The idea is that the RAM would be split in two: 1) unified memory either lpDDR5 or HBM which has a smaller pool but larger bandwidth and feeds the SOC directly and 2) standard DRAM with a larger pool that could go to that 1.5-2 TB limit and would act like a cache for the huge data set. Technically not *necessary* but is an approach Apple *could* adopt.
This is where I was going, though whether the on package or off package memory is the cache is probably a matter of whether you view it like a processor cache or a disk cache.

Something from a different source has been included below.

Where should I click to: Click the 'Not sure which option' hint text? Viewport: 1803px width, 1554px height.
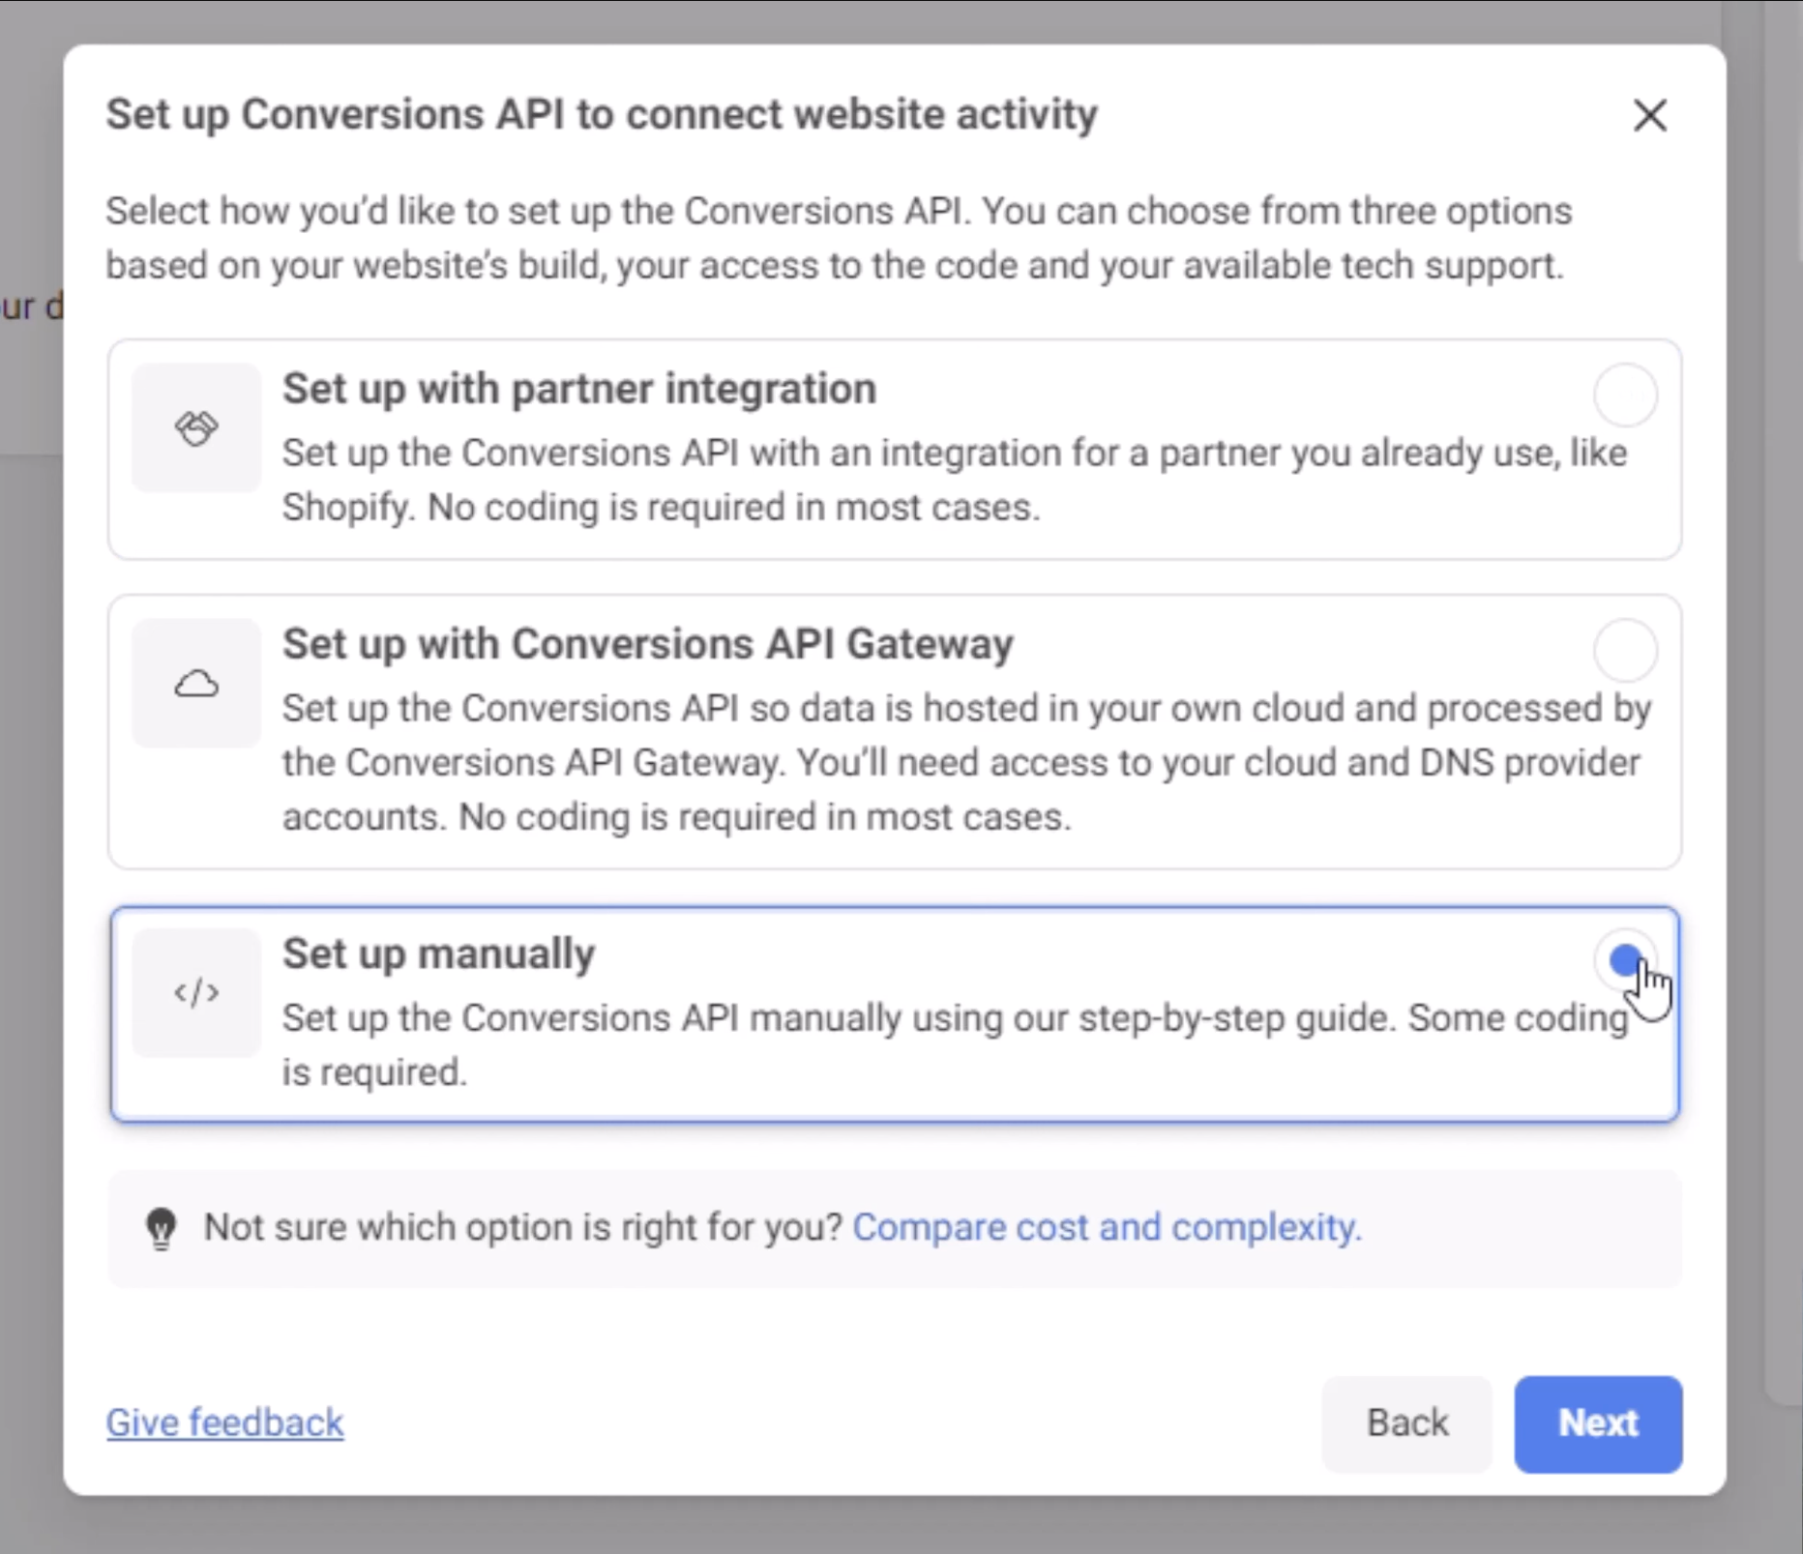[523, 1227]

Either way, this was essentially my point. The on package RAM has a number of key benefits-- power certainly, but more important in a desktop is the fact that this memory is lower latency than going out to big bus of DIMMs, and it is equally accessible to all the on-chip computation units so there's no need to push GPU or Neural data across a PCIe bus or whatever, and then pull the results back.
If you try to pool external RAM into the Unified pool, then you'll have address dependent access profiles which really complicates how the system will handle memory.
It seems more sensible to use off-package RAM as a distinct pool in the virtual memory stack. There's essentially two ways to look at it: you can think of package RAM as an L4 cache (or whatever) or you can think of the off package RAM essentially as a RAM-disk for swap. In the end, the difference is academic-- I'd imagine that the package would page less used memory off package, and page needed memory into the package.
This seems simpler than
@crazy dave 's idea of massive bandwidth to the off package RAM which would be necessary to prevent slowing down the workload depending on address if it was all treated as a massive unified pool. The cores would execute against the on-package RAM at all times, it would retain unified access to all cores. The cores wouldn't have direct access to off-package RAM, it would be paged into the package before it was accessed.
You might see a difference if you set all cores to calculating a parallel running sum of the entire address space, but I'd suspect that 256GB is a sufficiently large local workspace to not be a major bottleneck for most workloads.